Vizekanzler Andreas Babler (SPÖ) wollte mit seiner Ankündigung im ORF-„Sommergespräch“ ein politisches Ausrufezeichen setzen: die Abschaffung des Privatkrankenanstalten-Finanzierungsfonds PRIKRAF. Doch weder bei den Koalitionspartnern noch bei unabhängigen Fachleuten findet der Vorstoß Rückhalt – im Gegenteil, ein Gesundheitsökonom stellt Bablers zentrale Argumentation direkt infrage.
Bablers Kritik an der Pauschalabrechnung
Rund 200 Millionen Euro fließen jährlich über den PRIKRAF in die Finanzierung von Privatkrankenanstalten. Babler kritisiert, dass damit indirekt auch Leistungen finanziert werden könnten, die nichts mit der öffentlichen Gesundheitsversorgung zu tun hätten – als Beispiel nannte er laut einem Bericht der „Krone“ Schönheitsoperationen für Wohlhabende. Die Mittel sollen stattdessen ins öffentliche Gesundheitssystem umgeleitet werden: Mit den rund 200 Millionen Euro könne man „relativ viel bewerkstelligen“, so der SPÖ-Chef. Seine Kritik richtet sich zudem gegen das Abrechnungssystem selbst: Da Kliniken ihre Infrastruktur und ihr Personal sowohl für über den Fonds finanzierte als auch für rein private Leistungen einsetzen, lasse sich nicht immer eindeutig feststellen, welche Mittel letztlich welcher Behandlung zugutekommen – Babler sieht darin eine fehlende Steuerung der Versorgung.

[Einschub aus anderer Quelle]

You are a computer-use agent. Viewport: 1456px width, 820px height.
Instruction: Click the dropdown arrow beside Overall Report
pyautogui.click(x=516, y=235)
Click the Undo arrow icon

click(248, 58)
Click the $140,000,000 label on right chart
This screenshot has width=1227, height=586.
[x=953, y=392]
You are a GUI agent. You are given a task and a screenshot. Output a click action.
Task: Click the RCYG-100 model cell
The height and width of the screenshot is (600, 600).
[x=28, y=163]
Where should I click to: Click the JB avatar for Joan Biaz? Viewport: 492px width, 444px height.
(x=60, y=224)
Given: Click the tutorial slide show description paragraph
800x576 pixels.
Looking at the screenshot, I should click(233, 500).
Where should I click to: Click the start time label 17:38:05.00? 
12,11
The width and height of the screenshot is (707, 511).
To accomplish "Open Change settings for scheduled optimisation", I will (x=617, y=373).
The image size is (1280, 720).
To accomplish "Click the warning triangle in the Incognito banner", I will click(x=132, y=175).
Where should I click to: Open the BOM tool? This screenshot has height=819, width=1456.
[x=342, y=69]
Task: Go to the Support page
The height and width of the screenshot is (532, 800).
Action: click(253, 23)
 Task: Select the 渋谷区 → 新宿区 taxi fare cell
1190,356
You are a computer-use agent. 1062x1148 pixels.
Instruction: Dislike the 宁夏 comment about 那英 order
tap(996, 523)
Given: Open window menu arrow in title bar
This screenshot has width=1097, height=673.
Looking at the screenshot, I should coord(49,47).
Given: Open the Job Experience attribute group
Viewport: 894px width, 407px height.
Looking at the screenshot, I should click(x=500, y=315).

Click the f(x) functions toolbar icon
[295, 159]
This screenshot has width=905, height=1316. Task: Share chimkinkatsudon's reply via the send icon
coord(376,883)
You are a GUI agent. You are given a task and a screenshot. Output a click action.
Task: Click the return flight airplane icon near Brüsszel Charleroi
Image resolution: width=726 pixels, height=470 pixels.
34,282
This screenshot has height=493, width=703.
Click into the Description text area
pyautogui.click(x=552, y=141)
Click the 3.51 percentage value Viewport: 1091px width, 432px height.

Gesundheitsökonom: „Keine ausreichende Evidenz“
Genau an diesem Punkt setzt die fachliche Kritik an. Gesundheitsökonom Ernest Pichlbauer hält von Bablers Rezept wenig: Eine Abschaffung des PRIKRAF würde seiner Einschätzung nach vor allem das Leistungsangebot reduzieren, mit der möglichen Folge längerer Wartezeiten in den Spitälern. Auch Bablers Darstellung, wonach über den Fonds in erster Linie Leistungen für Wohlhabende mitfinanziert würden, sieht Pichlbauer kritisch: Für diese These gebe es keine ausreichende Evidenz.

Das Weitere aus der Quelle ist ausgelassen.